Brain metastases, particularly from breast cancer, are a significant clinical problem. About one fifth of breast
cancer patients that develop metastatic disease will experience brain metastases. Survival is extremely poor, with a
median survival of approximately three months. One of the main issues with treating brain metastases is the late
stage at which the majority of brain metastases are diagnosed and the ineffectiveness of available therapies as a
consequence. At this late point, it is often too late for standard therapies to have a meaningful effect on the
progression of the tumours.
In recent years, the role of the immune system in the progression of systemic metastases has been described, with
circulating monocytes being found to play a significant role. However, little is known about the pathogenesis of
metastases within the brain. The brain possesses a very different environment to the rest of the body, with the blood
brain barrier (BBB) tightly regulating the movement of nutrients, drugs and cells into the brain. Consequently, the
processes that modeluate metastasis progression in other organs, such as lung and liver, may not be reflected within
the brain owing to its unique environment.
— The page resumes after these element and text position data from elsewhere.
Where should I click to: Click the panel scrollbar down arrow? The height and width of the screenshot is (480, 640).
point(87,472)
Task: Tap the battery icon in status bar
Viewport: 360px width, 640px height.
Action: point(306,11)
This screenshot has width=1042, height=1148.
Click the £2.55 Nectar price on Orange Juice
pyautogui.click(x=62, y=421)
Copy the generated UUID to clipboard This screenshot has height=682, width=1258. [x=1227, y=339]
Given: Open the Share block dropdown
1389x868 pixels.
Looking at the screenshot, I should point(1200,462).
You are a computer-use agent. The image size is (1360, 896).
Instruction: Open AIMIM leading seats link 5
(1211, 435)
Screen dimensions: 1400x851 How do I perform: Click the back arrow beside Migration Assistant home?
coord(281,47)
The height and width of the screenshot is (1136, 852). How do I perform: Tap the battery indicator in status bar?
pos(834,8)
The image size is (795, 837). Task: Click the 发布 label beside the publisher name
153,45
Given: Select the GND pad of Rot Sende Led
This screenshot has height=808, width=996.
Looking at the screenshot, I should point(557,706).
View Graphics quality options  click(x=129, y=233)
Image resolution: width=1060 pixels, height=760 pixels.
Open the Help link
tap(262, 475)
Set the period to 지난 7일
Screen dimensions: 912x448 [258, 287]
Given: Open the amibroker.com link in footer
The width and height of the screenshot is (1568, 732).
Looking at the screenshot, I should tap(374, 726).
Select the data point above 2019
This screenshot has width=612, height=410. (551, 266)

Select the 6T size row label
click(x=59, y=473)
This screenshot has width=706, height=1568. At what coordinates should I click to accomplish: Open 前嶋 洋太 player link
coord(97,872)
The overall goal of this fellowship, therefore, will be to determine the
role of circulating monocytes in the development of brain metastases from breast cancer with the aim of identifying
potential therapeutic routes.
We believe that circulating monocytes may play a significant role in the development and progression of brain
metastases as a separate, distinct population from the resident macrophage population (microglia) within the brain.
We hypothesize that there is significant circulating monocyte infiltration into brain metastases, which is associated
with increased BBB breakdown and disease progression. On this basis, we propose that inhibiting these circulating
monocytes will significantly reduce both initiation and progression of brain metastasis.